Back to the boardgame café.
A game that was on my "view at Essen" list, but is here already:
Rock Hard:
1977.
This may be the most thematic game I've ever played. Although the core
mechanism is worker placement, every time we did something and there
was a consequence, it was easy to imagine what kind of real-world
event it might represent. (Drugs are universally referred to as
"candy", which solves the problem of blue-nosed objectors while also
being amusing for everyone else.)
Mechanically there's nothing complicated, though we felt the candy
rules could have used some clarification. (But I didn't have a
thorough look through the rulebook at the time; generally it seemed to
be well laid out and easy to find things, and while the ruling I was
looking for isn't quite explicit it does seem clear.)
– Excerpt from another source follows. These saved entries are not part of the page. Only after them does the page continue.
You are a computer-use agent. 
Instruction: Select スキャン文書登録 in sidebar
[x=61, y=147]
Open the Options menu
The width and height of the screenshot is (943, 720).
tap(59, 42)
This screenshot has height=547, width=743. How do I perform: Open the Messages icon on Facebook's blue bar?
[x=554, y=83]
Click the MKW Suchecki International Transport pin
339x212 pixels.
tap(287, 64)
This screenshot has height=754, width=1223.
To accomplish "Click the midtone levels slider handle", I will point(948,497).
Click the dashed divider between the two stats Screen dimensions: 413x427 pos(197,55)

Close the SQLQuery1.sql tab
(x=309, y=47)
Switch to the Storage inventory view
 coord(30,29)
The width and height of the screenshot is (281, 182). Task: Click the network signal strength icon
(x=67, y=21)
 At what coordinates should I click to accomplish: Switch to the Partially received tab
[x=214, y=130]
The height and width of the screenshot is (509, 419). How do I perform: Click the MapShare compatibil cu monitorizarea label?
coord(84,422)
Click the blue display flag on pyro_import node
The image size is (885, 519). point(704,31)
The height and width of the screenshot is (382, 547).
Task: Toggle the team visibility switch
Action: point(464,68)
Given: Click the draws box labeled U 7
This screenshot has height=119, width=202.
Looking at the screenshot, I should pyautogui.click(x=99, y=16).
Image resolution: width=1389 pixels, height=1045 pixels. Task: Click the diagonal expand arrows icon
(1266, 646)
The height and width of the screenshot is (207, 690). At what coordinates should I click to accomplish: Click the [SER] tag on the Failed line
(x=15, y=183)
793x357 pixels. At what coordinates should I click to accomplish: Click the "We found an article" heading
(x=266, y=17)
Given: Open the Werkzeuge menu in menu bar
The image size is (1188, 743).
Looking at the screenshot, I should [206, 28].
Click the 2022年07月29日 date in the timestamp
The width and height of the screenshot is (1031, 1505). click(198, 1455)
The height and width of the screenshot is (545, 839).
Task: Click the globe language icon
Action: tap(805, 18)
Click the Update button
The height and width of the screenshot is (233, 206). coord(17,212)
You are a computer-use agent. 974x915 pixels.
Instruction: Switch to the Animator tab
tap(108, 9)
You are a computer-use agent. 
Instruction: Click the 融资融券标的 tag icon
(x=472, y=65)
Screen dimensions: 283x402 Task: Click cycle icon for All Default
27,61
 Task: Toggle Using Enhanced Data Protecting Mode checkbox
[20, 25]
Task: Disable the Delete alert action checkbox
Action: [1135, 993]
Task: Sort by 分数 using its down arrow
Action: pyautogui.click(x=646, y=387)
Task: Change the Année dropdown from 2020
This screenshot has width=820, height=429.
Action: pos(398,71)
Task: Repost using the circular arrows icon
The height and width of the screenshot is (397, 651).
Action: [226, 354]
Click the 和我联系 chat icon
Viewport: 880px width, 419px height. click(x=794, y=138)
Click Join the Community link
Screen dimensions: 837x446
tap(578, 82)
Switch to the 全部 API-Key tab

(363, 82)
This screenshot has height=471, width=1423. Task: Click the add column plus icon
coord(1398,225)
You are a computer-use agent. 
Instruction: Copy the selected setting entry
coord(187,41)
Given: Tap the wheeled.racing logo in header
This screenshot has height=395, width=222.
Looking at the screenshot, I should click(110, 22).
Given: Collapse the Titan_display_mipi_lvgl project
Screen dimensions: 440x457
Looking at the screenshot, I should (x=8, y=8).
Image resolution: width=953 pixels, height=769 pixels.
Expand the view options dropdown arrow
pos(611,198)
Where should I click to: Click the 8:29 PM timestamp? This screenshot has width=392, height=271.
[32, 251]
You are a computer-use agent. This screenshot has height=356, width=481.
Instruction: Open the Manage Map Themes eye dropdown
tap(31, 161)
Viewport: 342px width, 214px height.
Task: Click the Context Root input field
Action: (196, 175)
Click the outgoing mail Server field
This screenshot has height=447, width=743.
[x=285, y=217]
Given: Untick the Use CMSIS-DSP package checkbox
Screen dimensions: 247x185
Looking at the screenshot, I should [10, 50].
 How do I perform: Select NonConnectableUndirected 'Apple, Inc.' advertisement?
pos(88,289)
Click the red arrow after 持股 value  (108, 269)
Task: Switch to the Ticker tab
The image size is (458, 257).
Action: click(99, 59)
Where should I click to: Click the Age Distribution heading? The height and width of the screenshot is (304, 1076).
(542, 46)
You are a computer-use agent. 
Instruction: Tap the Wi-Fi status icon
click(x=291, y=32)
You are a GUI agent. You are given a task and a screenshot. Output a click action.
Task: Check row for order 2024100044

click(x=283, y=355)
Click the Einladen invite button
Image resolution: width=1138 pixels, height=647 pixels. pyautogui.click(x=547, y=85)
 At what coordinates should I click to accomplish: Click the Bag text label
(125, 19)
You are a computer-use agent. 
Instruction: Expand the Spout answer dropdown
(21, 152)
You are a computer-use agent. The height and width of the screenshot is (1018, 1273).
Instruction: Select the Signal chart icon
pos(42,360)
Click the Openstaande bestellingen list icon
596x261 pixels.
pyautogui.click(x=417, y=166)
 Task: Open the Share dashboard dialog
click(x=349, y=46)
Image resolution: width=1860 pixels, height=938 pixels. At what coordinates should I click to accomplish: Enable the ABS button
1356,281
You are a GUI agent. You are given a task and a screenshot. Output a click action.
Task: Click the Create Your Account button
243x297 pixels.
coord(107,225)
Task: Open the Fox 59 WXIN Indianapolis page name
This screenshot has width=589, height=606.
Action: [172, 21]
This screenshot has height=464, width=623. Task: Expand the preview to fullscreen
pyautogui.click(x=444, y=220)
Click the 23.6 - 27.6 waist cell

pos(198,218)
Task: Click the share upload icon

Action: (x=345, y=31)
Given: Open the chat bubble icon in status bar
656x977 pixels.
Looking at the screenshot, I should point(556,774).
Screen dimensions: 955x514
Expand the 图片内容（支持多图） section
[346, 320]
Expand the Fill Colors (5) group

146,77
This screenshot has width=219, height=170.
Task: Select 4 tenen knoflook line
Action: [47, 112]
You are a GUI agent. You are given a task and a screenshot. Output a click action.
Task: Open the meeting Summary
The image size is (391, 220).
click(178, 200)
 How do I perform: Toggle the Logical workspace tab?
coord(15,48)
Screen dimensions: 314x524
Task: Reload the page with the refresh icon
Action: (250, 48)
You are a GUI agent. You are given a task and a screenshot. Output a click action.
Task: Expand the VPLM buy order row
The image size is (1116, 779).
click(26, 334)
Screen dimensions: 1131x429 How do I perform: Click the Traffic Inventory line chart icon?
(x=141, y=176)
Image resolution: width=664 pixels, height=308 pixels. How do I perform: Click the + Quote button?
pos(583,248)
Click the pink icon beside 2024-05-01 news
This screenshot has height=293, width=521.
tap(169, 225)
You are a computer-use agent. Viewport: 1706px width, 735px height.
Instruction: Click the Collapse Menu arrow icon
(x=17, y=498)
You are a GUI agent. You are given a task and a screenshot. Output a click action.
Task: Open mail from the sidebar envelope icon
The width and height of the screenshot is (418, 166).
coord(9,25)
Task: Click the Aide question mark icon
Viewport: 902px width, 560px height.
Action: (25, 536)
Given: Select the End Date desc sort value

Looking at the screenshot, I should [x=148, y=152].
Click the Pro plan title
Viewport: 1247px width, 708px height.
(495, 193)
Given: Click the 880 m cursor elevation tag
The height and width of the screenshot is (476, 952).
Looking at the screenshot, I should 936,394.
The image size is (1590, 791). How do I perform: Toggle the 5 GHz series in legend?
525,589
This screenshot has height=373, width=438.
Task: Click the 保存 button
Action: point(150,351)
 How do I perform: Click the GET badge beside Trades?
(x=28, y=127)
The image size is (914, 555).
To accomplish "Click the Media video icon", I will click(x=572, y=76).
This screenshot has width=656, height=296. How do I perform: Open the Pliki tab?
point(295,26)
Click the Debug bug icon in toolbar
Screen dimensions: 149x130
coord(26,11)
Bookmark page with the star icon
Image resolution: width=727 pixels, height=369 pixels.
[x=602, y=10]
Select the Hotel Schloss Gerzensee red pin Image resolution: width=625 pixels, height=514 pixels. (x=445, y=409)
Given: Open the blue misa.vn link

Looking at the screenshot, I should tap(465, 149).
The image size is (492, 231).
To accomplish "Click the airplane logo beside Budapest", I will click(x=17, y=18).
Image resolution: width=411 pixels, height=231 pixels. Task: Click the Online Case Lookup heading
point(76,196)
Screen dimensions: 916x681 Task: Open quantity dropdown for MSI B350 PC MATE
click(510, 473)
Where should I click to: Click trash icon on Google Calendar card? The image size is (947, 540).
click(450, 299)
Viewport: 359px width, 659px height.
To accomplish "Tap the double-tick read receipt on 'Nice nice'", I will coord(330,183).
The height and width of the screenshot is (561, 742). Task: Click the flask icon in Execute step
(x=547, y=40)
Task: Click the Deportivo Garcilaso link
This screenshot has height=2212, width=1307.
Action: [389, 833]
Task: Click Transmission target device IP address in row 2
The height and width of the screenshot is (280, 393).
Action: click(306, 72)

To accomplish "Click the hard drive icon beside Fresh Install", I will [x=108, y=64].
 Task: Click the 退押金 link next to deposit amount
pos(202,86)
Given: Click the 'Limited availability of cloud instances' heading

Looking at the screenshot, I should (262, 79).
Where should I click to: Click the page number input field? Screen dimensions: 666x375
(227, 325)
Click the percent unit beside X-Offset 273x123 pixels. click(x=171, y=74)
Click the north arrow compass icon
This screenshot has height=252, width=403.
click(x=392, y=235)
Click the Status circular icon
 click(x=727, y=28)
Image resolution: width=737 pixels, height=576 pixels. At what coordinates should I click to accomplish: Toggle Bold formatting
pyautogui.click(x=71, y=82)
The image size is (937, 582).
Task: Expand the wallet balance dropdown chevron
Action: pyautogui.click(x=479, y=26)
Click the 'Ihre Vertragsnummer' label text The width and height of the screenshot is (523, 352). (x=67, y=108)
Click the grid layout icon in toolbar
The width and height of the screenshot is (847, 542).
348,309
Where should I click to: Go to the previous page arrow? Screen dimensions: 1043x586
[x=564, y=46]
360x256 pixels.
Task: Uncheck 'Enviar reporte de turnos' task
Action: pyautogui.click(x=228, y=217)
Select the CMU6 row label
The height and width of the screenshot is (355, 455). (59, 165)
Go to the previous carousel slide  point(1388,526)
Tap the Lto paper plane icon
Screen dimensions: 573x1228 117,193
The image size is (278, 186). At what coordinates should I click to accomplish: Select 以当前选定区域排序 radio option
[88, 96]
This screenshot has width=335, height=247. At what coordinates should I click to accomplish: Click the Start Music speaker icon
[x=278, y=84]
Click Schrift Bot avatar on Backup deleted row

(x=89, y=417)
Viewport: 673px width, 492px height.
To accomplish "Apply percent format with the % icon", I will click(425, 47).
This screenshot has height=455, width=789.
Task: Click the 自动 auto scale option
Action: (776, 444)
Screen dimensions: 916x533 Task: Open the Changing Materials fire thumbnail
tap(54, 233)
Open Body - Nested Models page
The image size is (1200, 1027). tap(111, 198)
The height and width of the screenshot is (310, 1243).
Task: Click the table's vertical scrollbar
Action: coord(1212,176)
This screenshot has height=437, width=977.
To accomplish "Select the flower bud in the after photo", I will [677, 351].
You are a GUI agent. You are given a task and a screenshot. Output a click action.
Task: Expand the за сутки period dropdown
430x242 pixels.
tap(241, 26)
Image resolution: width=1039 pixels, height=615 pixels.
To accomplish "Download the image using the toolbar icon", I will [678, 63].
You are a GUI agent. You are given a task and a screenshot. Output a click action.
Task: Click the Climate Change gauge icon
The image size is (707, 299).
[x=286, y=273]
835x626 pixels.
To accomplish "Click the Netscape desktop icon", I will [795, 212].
My slight concern is that there may only be one real path to victory:
get some skills, demo tape, record deal to get some income coming in,
give up your day job, up your skills to improve your deal, hire crew,
play bigger venues. But this was just a first game and we took at
least slightly divergent paths to get there.
At three players we didn't use the after-hours events much (these both
give some immediate effect and count towards set collection goals) and
I suspect this would be better with 4-5.
Even though we took over two hours to learn and play, we all felt
enthusiastic about playing again, and this has moved to my "buy" list.